Managing Metadata: An Examination of Successful Approaches

“If Google can deliver results across the entire internet in seconds, why do I have so much trouble finding things in my organization?” asked Jonathan Adams, Research Director at Infogix, at the DATAVERSITY® DGVision Conference, December 2019. In a presentation titled, “I Never Metadata I did Not Like” Adams outlined successful approaches to understanding and managing metadata.

What is Metadata?

According to the DAMA International Data Management Body of Knowledge (DAMA-DMBoK2), the common definition for metadata, ‘data about data,’ is too simple. Similar to the concept of the card catalog in a library, metadata includes information about technical and business processes, data rules and constraints, and logical and physical data structures. It describes the data itself, the concepts the data represents, and the relationships between the data and concepts. To understand metadata’s purpose, imagine a large library, with hundreds of thousands of books and magazines, but no card catalog. Without the card catalog, finding a specific book in the library would be difficult, if not impossible. An organization without metadata is like a library without a card catalog.

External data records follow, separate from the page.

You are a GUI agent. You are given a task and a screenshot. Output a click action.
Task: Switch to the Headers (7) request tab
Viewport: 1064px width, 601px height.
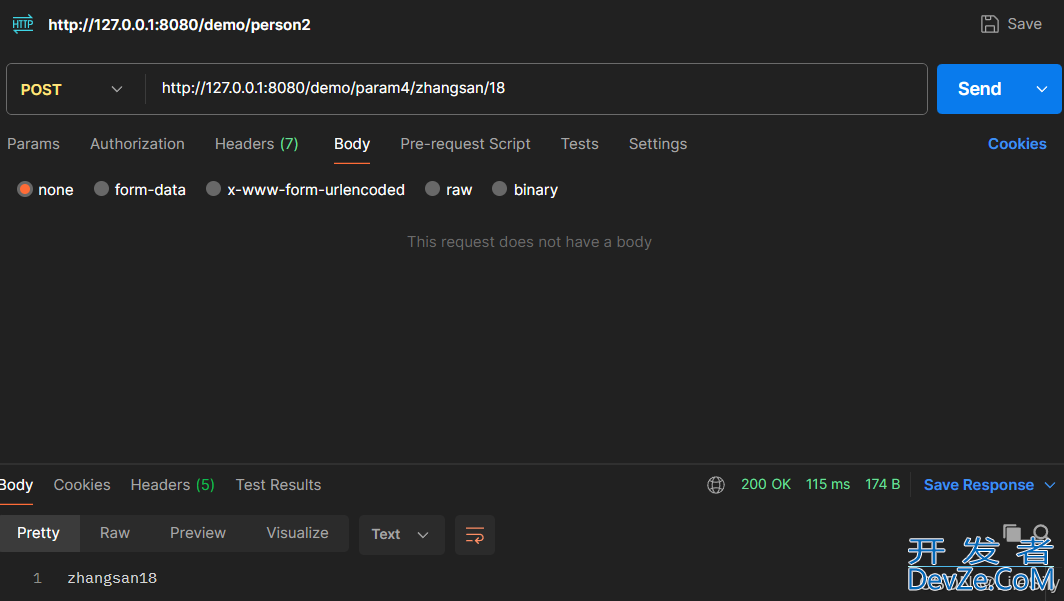256,144
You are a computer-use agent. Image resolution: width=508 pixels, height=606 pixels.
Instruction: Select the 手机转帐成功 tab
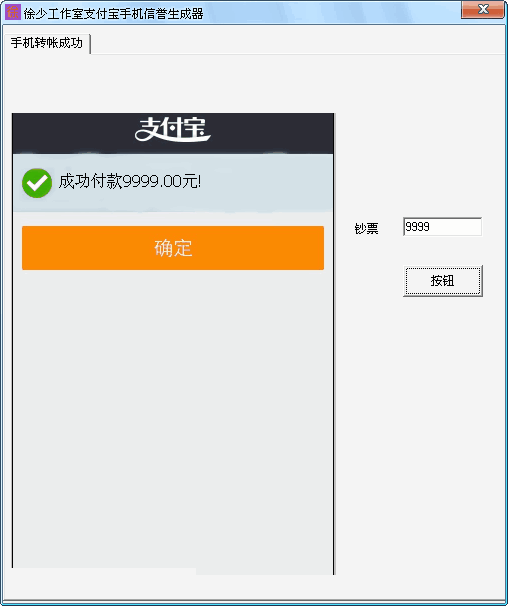tap(46, 43)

“Obviously it’s data about data, in that sense. We all know that, but also, one person’s data is another person’s metadata. So it gets kind of confusing,” Adams said. Metadata has traditionally focused on technical metadata, which details the structure of data and where it resides, supports IT in managing data, and assists user communities in accessing and integrating data. Reference data, which provides known vocabulary and creates business and operational context along with semantic meaning, is also metadata. Adams said:

“Metadata is kind of everything. It’s how you visualize it, and it’s how you find it. It totally enables data, and in many respects, it’s going to be the bulk of the data you have.”

Types of Metadata

  • Descriptive metadata is metadata about the asset, including its title, creator, subject, source, keywords, etc.
  • Content classification metadata details the content and meaning of the data asset. This includes relationships, data models, entities, the business glossary, controlled vocabularies, taxonomies and ontologies.
  • Administrative metadata details how to access and use data assets and includes lineage, structure, audit and control, and preservation information.
  • Usage metadata indicates how data may be used and how it must be controlled, which includes users, rights, confidentiality and sensitivity.

 “And if that isn’t complicated enough,” he said, “those four types of metadata get applied slightly differently depending on where you are.”

Metadata for Operational Systems

Adams provided an illustration of an operational system using a pyramid, with reports on the top level, transactional data on the second level, then functional data on level three, master data on level four, and structural and reference data as the base of the pyramid. Types of data not included in this structure might be a data lake used by marketing, external data, financial information, or CRM data:

“This gets complicated, so we’re going to talk about simplifying it. My point here is that you should drive it from the user perspective, with that use case, view it within this context, and scope it appropriately.”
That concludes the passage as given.